» **TASK OBJECTIVE**
Write out the rows again, starting at the line containing "Identify the location" and ending at the last row, with "screenshot" swapped for "page" and everything else unchanged. Omit the pictures from your answer.
**** DATA
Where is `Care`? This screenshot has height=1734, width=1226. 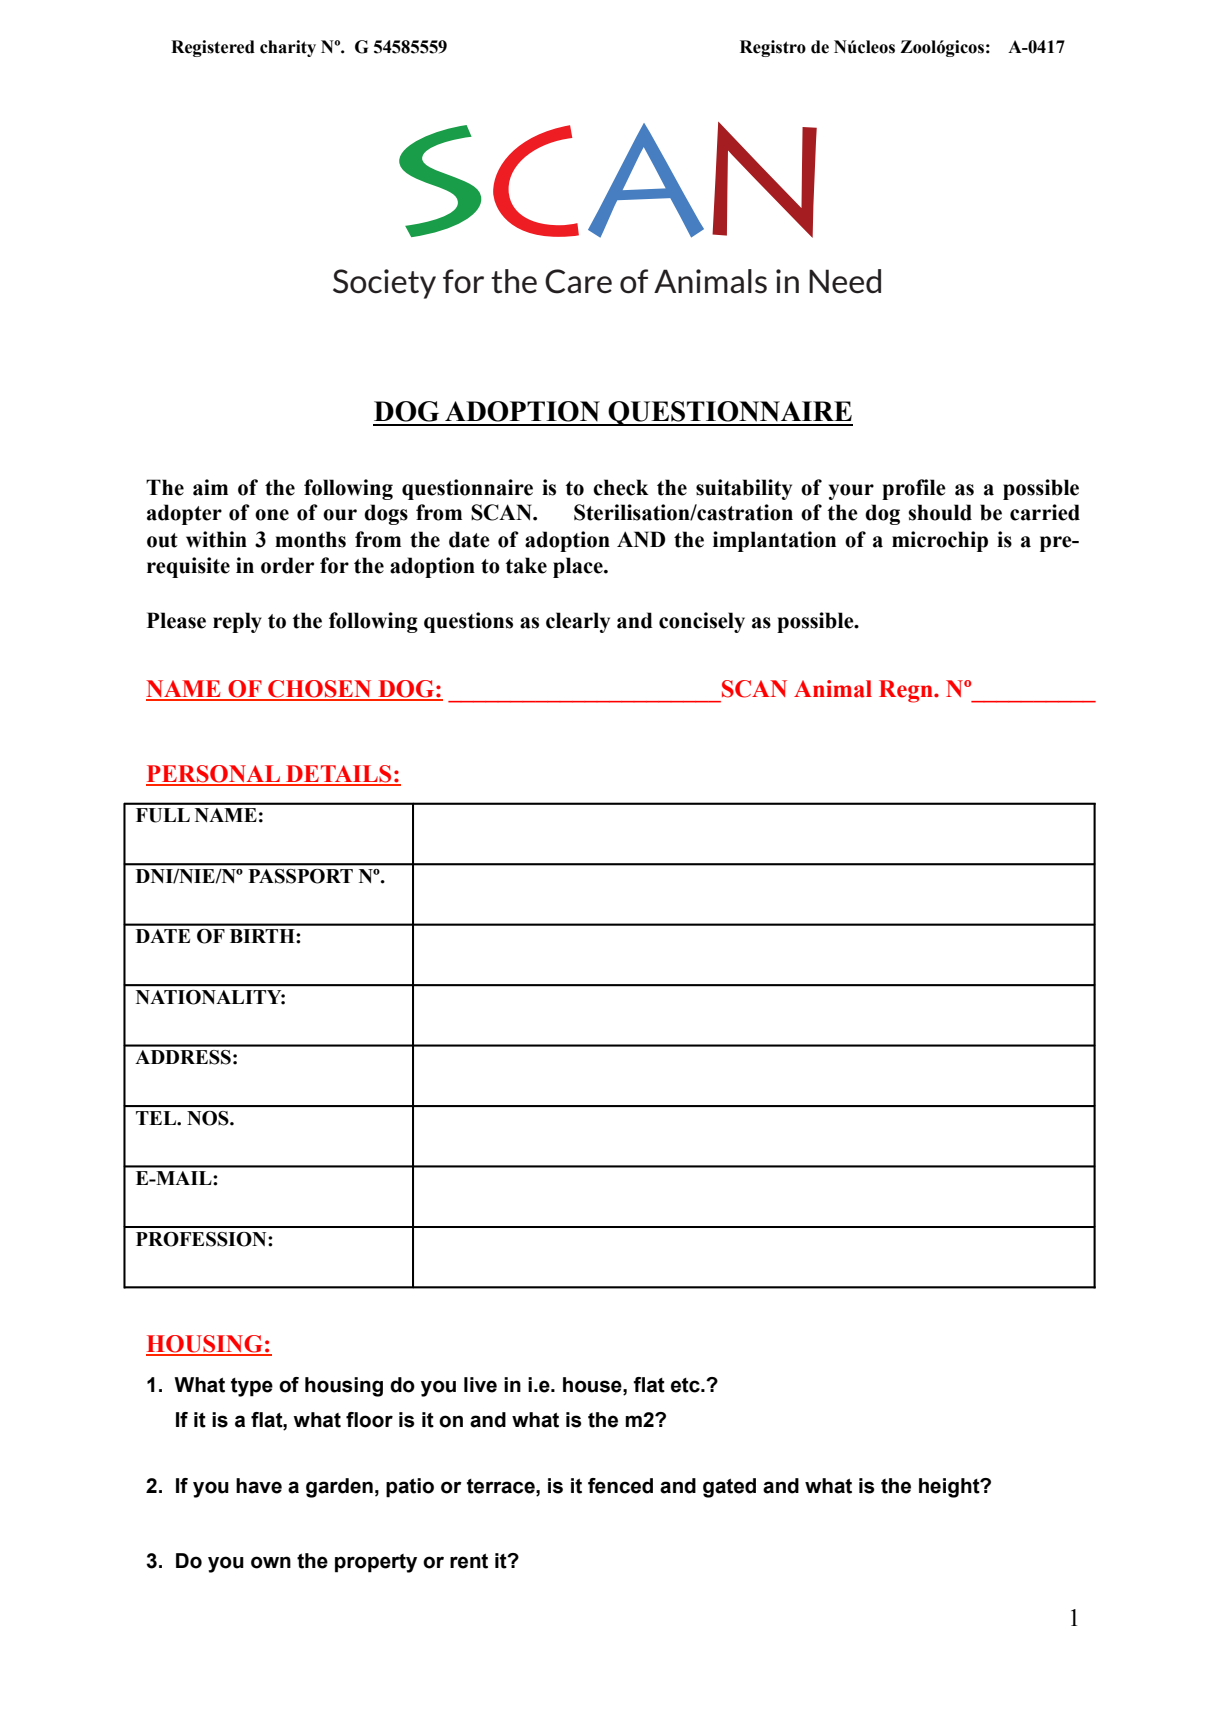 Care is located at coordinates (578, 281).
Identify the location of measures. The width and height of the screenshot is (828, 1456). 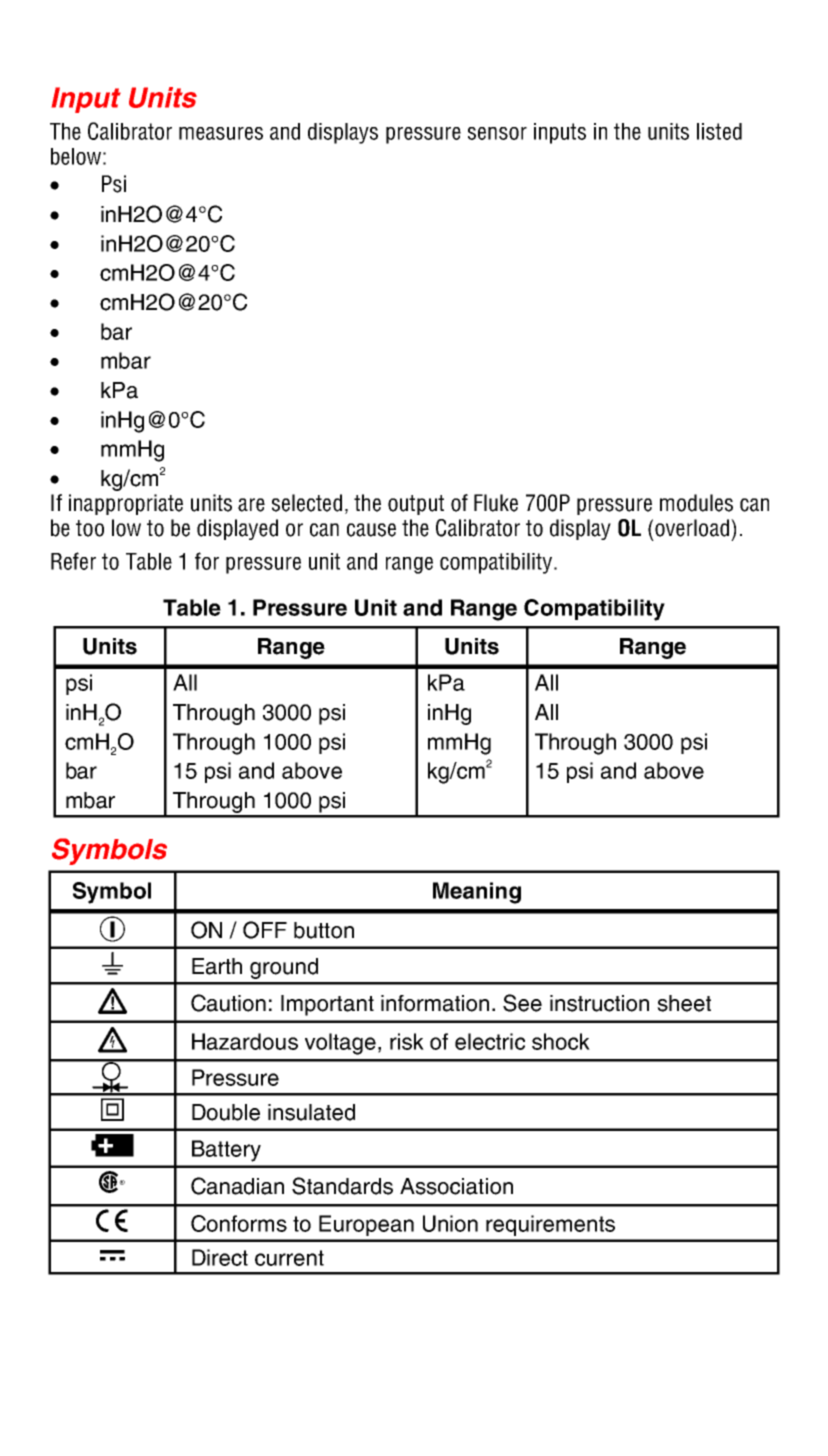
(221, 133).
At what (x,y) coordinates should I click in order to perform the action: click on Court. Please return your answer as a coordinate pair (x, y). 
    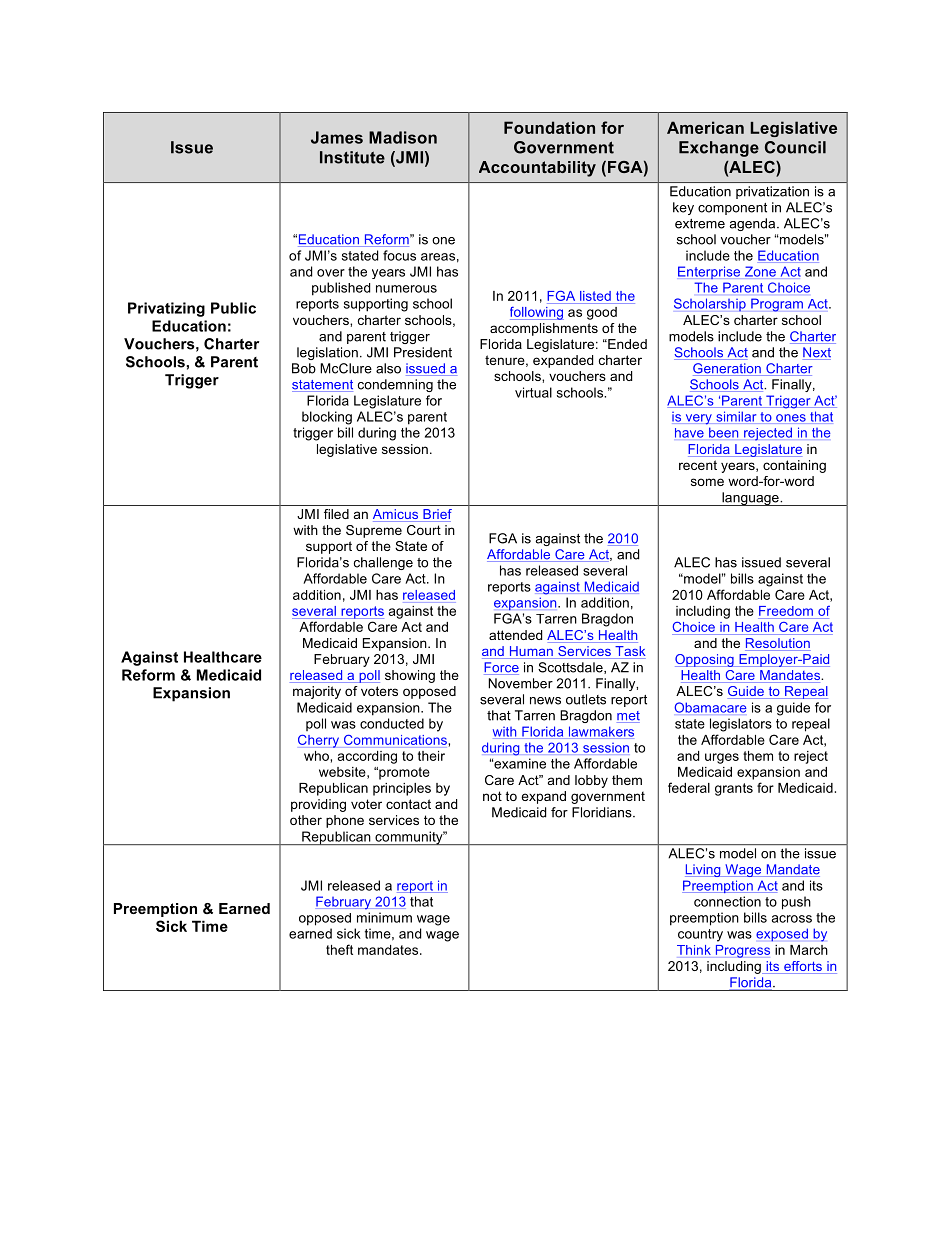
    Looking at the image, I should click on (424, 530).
********
» **SOLVED EXERCISE**
Identify the location of measures. The width and height of the page is (828, 1456). 
(221, 133).
At what (x,y) coordinates should I click in order to perform the action: click on Court. Please return your answer as a coordinate pair (x, y). 
    Looking at the image, I should click on (424, 530).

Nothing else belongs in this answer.